Your assignment:
What follows is a listing to be transcribed exactly.
--------------------
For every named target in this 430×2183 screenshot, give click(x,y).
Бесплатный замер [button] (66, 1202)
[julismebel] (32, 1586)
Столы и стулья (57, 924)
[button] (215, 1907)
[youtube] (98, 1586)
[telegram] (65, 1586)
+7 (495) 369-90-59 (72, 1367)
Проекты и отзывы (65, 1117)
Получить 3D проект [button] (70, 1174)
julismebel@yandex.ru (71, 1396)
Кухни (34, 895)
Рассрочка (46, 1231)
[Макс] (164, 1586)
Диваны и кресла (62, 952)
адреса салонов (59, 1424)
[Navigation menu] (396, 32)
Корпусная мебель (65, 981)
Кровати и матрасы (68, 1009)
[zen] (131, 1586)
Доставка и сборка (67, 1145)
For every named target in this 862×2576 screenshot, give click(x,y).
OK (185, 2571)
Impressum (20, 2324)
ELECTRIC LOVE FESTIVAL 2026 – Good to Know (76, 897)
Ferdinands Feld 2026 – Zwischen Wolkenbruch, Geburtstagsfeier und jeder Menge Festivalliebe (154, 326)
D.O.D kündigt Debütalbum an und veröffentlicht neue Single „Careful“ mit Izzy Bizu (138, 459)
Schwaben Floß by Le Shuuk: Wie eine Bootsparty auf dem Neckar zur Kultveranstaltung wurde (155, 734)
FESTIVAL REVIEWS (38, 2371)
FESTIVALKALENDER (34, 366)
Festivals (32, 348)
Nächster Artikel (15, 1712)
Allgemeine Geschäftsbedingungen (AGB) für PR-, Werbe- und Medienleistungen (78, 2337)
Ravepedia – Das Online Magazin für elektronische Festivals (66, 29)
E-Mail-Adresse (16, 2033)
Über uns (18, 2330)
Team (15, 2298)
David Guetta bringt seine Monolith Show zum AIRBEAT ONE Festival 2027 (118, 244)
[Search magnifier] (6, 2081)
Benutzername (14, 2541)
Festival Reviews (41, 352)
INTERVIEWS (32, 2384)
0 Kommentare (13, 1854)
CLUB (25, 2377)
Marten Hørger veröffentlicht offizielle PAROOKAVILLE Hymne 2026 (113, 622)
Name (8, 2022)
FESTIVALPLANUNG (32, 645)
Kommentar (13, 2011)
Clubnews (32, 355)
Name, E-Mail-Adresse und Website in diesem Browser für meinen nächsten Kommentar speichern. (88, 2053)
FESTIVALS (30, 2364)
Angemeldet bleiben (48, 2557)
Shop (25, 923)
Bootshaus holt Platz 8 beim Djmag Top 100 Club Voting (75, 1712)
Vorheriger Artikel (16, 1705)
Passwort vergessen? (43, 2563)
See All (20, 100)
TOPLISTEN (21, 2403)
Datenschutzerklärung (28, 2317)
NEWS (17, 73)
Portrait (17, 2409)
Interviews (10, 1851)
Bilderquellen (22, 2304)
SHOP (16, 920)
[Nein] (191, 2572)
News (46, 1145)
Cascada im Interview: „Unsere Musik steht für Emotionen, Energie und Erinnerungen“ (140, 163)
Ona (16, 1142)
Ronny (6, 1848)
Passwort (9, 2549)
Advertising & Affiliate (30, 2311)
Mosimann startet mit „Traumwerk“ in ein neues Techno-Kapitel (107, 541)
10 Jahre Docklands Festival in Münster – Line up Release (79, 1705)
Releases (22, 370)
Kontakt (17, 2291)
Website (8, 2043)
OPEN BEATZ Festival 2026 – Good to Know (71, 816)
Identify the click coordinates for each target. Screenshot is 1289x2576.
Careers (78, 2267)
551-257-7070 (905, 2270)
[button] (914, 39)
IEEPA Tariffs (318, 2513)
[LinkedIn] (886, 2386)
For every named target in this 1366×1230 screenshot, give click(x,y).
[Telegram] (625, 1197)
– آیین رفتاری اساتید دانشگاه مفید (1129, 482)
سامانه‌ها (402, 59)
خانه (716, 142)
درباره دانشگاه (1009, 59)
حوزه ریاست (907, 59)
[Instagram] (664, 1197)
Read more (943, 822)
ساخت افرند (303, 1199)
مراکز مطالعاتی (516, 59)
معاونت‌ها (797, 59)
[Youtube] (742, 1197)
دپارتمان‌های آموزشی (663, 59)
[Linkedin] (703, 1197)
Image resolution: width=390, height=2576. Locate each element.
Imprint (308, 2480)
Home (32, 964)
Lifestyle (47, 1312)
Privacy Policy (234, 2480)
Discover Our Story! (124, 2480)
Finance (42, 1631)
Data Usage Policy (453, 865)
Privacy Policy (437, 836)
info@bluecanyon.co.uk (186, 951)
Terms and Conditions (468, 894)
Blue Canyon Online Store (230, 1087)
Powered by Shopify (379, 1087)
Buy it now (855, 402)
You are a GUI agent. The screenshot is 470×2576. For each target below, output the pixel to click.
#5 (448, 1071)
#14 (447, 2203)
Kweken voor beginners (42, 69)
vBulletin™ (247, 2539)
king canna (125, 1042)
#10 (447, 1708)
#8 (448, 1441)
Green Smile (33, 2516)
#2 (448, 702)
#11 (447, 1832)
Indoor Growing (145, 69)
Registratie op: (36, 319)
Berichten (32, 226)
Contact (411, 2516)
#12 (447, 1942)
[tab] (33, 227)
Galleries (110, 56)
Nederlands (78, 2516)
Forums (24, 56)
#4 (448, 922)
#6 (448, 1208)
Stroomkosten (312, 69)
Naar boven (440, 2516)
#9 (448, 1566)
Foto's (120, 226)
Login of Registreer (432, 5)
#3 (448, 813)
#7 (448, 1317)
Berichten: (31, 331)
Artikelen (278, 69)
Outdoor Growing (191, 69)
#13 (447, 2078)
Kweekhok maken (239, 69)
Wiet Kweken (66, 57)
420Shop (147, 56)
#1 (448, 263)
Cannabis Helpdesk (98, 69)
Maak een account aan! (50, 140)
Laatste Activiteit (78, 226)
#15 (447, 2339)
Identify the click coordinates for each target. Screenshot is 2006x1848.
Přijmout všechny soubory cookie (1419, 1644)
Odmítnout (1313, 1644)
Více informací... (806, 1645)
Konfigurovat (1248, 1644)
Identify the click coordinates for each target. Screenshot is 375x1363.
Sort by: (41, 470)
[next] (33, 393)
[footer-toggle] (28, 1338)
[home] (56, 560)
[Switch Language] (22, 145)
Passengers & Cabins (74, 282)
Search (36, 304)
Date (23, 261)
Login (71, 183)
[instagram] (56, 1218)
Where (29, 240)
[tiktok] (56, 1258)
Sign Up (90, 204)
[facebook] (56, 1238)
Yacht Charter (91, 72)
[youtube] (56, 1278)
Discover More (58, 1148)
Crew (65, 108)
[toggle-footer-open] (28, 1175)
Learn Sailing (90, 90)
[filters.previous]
--------------------
Exercise solution:
For every named target in this 430×2183 screenshot, give click(x,y).
Бесплатный замер [button] (66, 1202)
[julismebel] (32, 1586)
Столы и стулья (57, 924)
[button] (215, 1907)
[youtube] (98, 1586)
[telegram] (65, 1586)
+7 (495) 369-90-59 (72, 1367)
Проекты и отзывы (65, 1117)
Получить 3D проект [button] (70, 1174)
julismebel@yandex.ru (71, 1396)
Кухни (34, 895)
Рассрочка (46, 1231)
[Макс] (164, 1586)
Диваны и кресла (62, 952)
адреса салонов (59, 1424)
[Navigation menu] (396, 32)
Корпусная мебель (65, 981)
Кровати и матрасы (68, 1009)
[zen] (131, 1586)
Доставка и сборка (67, 1145)
For every named target in this 862×2576 screenshot, give click(x,y).
OK (185, 2571)
Impressum (20, 2324)
ELECTRIC LOVE FESTIVAL 2026 – Good to Know (76, 897)
Ferdinands Feld 2026 – Zwischen Wolkenbruch, Geburtstagsfeier und jeder Menge Festivalliebe (154, 326)
D.O.D kündigt Debütalbum an und veröffentlicht neue Single „Careful“ mit Izzy Bizu (138, 459)
Schwaben Floß by Le Shuuk: Wie eine Bootsparty auf dem Neckar zur Kultveranstaltung wurde (155, 734)
FESTIVAL REVIEWS (38, 2371)
FESTIVALKALENDER (34, 366)
Festivals (32, 348)
Nächster Artikel (15, 1712)
Allgemeine Geschäftsbedingungen (AGB) für PR-, Werbe- und Medienleistungen (78, 2337)
Ravepedia – Das Online Magazin für elektronische Festivals (66, 29)
E-Mail-Adresse (16, 2033)
Über uns (18, 2330)
Team (15, 2298)
David Guetta bringt seine Monolith Show zum AIRBEAT ONE Festival 2027 (118, 244)
[Search magnifier] (6, 2081)
Benutzername (14, 2541)
Festival Reviews (41, 352)
INTERVIEWS (32, 2384)
0 Kommentare (13, 1854)
CLUB (25, 2377)
Marten Hørger veröffentlicht offizielle PAROOKAVILLE Hymne 2026 (113, 622)
Name (8, 2022)
FESTIVALPLANUNG (32, 645)
Kommentar (13, 2011)
Clubnews (32, 355)
Name, E-Mail-Adresse und Website in diesem Browser für meinen nächsten Kommentar speichern. (88, 2053)
FESTIVALS (30, 2364)
Angemeldet bleiben (48, 2557)
Shop (25, 923)
Bootshaus holt Platz 8 beim Djmag Top 100 Club Voting (75, 1712)
Vorheriger Artikel (16, 1705)
Passwort vergessen? (43, 2563)
See All (20, 100)
TOPLISTEN (21, 2403)
Datenschutzerklärung (28, 2317)
NEWS (17, 73)
Portrait (17, 2409)
Interviews (10, 1851)
Bilderquellen (22, 2304)
SHOP (16, 920)
[Nein] (191, 2572)
News (46, 1145)
Cascada im Interview: „Unsere Musik steht für Emotionen, Energie und Erinnerungen“ (140, 163)
Ona (16, 1142)
Ronny (6, 1848)
Passwort (9, 2549)
Advertising & Affiliate (30, 2311)
Mosimann startet mit „Traumwerk“ in ein neues Techno-Kapitel (107, 541)
10 Jahre Docklands Festival in Münster – Line up Release (79, 1705)
Releases (22, 370)
Kontakt (17, 2291)
Website (8, 2043)
OPEN BEATZ Festival 2026 – Good to Know (71, 816)
Identify the click coordinates for each target. Screenshot is 1289x2576.
Careers (78, 2267)
551-257-7070 (905, 2270)
[button] (914, 39)
IEEPA Tariffs (318, 2513)
[LinkedIn] (886, 2386)
For every named target in this 1366×1230 screenshot, give click(x,y).
[Telegram] (625, 1197)
– آیین رفتاری اساتید دانشگاه مفید (1129, 482)
سامانه‌ها (402, 59)
خانه (716, 142)
درباره دانشگاه (1009, 59)
حوزه ریاست (907, 59)
[Instagram] (664, 1197)
Read more (943, 822)
ساخت افرند (303, 1199)
مراکز مطالعاتی (516, 59)
معاونت‌ها (797, 59)
[Youtube] (742, 1197)
دپارتمان‌های آموزشی (663, 59)
[Linkedin] (703, 1197)
Image resolution: width=390, height=2576. Locate each element.
Imprint (308, 2480)
Home (32, 964)
Lifestyle (47, 1312)
Privacy Policy (234, 2480)
Discover Our Story! (124, 2480)
Finance (42, 1631)
Data Usage Policy (453, 865)
Privacy Policy (437, 836)
info@bluecanyon.co.uk (186, 951)
Terms and Conditions (468, 894)
Blue Canyon Online Store (230, 1087)
Powered by Shopify (379, 1087)
Buy it now (855, 402)
You are a GUI agent. The screenshot is 470×2576. For each target below, output the pixel to click.
#5 (448, 1071)
#14 (447, 2203)
Kweken voor beginners (42, 69)
vBulletin™ (247, 2539)
king canna (125, 1042)
#10 (447, 1708)
#8 (448, 1441)
Green Smile (33, 2516)
#2 (448, 702)
#11 (447, 1832)
Indoor Growing (145, 69)
Registratie op: (36, 319)
Berichten (32, 226)
Contact (411, 2516)
#12 (447, 1942)
[tab] (33, 227)
Galleries (110, 56)
Nederlands (78, 2516)
Forums (24, 56)
#4 (448, 922)
#6 (448, 1208)
Stroomkosten (312, 69)
Naar boven (440, 2516)
#9 (448, 1566)
Foto's (120, 226)
Login of Registreer (432, 5)
#3 (448, 813)
#7 (448, 1317)
Berichten: (31, 331)
Artikelen (278, 69)
Outdoor Growing (191, 69)
#13 (447, 2078)
Kweekhok maken (239, 69)
Wiet Kweken (66, 57)
420Shop (147, 56)
#1 (448, 263)
Cannabis Helpdesk (98, 69)
Maak een account aan! (50, 140)
Laatste Activiteit (78, 226)
#15 (447, 2339)
Identify the click coordinates for each target. Screenshot is 2006x1848.
Přijmout všechny soubory cookie (1419, 1644)
Odmítnout (1313, 1644)
Více informací... (806, 1645)
Konfigurovat (1248, 1644)
Identify the click coordinates for each target. Screenshot is 375x1363.
Sort by: (41, 470)
[next] (33, 393)
[footer-toggle] (28, 1338)
[home] (56, 560)
[Switch Language] (22, 145)
Passengers & Cabins (74, 282)
Search (36, 304)
Date (23, 261)
Login (71, 183)
[instagram] (56, 1218)
Where (29, 240)
[tiktok] (56, 1258)
Sign Up (90, 204)
[facebook] (56, 1238)
Yacht Charter (91, 72)
[youtube] (56, 1278)
Discover More (58, 1148)
Crew (65, 108)
[toggle-footer-open] (28, 1175)
Learn Sailing (90, 90)
[filters.previous]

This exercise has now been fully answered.